Riflessione, prima di Slow Wine Fair

da oltre quarant’anni sento dire che il mondo del vino è in trasformazione e che occorre cambiare le tattiche di vendita, occorre svoltare e affidarsi a quello o quell’altro esperto in materia.

Per quanto mi riguarda, sono stato tra i primi a investire in comunicazione telematica e accoglienza (I Wine Experience a pagamento vanno forte!), e devo dire che i risultati positivi sono abbastanza evidenti. E’ chiaro che i prezzi dei vini sono conseguenza dei costi di produzione, dei costi degli investimenti, dei costi di gestione, e dei costi di marketing (fiere ed eventi nazionali e internazionali, concorsi sempre più pressanti, costosi e numerosi malauguratamente…. ).

Forse però qualcuno si dimentica che il vino è frutto dell’agricoltura nei territori e che la “qualità” si fa in vigna, lavorando sodo anche in situazioni estreme, mentre una folla di opinionisti e operatori di marketing si affannano a ritagliarsi un’attività remunerativa. Queste persone cominciano ad avere troppa rilevanza e assorbono troppe risorse, oltre a creare una certa confusione a causa delle markette. Forse qualcuno non capisce che è più importante investire in manodopera e il loro benessere, sul ricambio generazionale, sul territorio e su tutta la linea di produzione, piuttosto che nel marketing generalista. A mio parere, i profitti migliori  avvengono quando si organizzano eventi mirati, pratici, reali, con gli operatori, con i turisti, con chi deve convincere a comprare e non (troppo) generalisti dove ci sono sempre le solite facce e i soliti ubriaconi, che non portano a casa  nulla o poco di reale.

In Italia abbiamo 50.00 produttori di vino e quasi 1000 vitigni, significa che ogni pezzo d’Italia ha quei vini li, con quei cibi lì, con quelle persone lì, con quelle storie lì, con quei paesaggi lì, e questa è una risorsa e un valore aggiunto infinito. Non vorrei che passasse l’idea che le aziende sono troppo piccole per affrontare la globalizzazione e che non sono competitive. La realtà invece è che il merito delle piccole realtà è la grande flessibilità, la grande diversificazione, la grande valorizzazione dei territori che sono unici in Italia.
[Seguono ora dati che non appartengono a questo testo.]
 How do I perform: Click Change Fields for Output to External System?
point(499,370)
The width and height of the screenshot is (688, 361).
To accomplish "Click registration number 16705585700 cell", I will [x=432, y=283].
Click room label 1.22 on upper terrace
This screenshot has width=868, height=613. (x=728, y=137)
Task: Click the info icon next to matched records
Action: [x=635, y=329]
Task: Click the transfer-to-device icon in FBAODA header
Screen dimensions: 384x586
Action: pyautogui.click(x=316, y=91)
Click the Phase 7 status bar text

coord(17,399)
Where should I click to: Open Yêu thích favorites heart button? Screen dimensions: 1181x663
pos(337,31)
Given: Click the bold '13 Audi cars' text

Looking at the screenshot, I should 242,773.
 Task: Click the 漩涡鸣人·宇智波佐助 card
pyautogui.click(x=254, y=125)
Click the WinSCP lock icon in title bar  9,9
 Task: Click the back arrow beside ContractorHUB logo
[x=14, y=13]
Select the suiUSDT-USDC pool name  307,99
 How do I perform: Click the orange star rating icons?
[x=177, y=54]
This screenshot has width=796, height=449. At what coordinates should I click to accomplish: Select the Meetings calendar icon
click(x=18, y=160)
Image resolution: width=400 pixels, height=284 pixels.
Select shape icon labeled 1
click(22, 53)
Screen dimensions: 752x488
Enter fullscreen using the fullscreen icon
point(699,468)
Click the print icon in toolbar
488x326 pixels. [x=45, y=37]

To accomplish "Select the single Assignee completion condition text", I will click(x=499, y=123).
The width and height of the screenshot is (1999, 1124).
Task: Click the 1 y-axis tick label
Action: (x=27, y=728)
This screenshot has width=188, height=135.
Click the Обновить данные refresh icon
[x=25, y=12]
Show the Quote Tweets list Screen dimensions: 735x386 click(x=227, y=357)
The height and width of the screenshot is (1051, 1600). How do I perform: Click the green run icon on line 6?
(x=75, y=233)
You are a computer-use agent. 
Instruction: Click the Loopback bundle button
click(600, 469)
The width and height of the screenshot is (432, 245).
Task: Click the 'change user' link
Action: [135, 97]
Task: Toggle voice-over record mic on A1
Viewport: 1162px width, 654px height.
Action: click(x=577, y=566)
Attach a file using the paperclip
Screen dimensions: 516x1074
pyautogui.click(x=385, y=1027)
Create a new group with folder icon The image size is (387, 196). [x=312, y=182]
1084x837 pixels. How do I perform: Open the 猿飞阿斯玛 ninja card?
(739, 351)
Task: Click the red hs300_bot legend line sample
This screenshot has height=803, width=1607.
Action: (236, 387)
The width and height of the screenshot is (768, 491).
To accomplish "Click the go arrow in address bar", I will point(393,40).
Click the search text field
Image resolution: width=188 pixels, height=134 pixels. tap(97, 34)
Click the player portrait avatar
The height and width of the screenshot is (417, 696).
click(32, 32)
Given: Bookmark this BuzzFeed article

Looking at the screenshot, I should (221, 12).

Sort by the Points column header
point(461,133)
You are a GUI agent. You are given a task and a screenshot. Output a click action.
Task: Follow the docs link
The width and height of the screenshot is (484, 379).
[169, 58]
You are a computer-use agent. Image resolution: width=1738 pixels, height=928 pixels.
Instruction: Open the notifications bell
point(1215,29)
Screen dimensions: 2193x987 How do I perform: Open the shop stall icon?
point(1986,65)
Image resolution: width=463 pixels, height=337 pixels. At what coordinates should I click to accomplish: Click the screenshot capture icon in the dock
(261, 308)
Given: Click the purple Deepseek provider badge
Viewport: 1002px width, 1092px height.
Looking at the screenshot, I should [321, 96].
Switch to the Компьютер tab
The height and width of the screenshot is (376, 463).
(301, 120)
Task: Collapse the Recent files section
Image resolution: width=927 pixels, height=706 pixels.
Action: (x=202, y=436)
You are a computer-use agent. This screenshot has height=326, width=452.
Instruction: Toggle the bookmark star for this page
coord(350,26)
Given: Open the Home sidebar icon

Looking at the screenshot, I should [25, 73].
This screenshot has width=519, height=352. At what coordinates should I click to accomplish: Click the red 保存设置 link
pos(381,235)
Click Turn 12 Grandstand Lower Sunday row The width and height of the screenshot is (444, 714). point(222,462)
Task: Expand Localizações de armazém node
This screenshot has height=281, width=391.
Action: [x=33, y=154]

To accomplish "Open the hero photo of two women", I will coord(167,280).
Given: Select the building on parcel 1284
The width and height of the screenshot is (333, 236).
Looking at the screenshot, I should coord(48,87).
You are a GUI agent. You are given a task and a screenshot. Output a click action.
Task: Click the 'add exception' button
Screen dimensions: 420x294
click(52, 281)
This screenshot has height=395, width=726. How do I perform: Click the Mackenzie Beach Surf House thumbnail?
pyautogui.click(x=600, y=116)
La vitivinicoltura è l’ultima agricoltura non completamente in mano all’agroindustria, e questo deve rimanere così, altrimenti la concorrenza globale schiaccerà le produzioni di nicchia che fanno grande l’Italia in questo settore.

Probabilmente il racconto sul vino deve cambiare, sottolineando come il vino può essere un alimento che favorisce felicità e salubrità, poiché oltre alla molecola alcool ci sono tantissime molecole che influenzano la mente e il corpo (sì in quantità omeopatica, ma reali ed esistenti a differenza di tutte le altre bevande alcooliche) e che il vino è e deve rappresentare lo specchio dei territori. Dunque se all’origine abbiamo un’agricoltura non intensiva, biologica e culturalmente legata ai territori, se proponiamo il buono, pulito e giusto (alla Slow Food), la crisi non ci sarà o sarà solo per chi opera senza amore.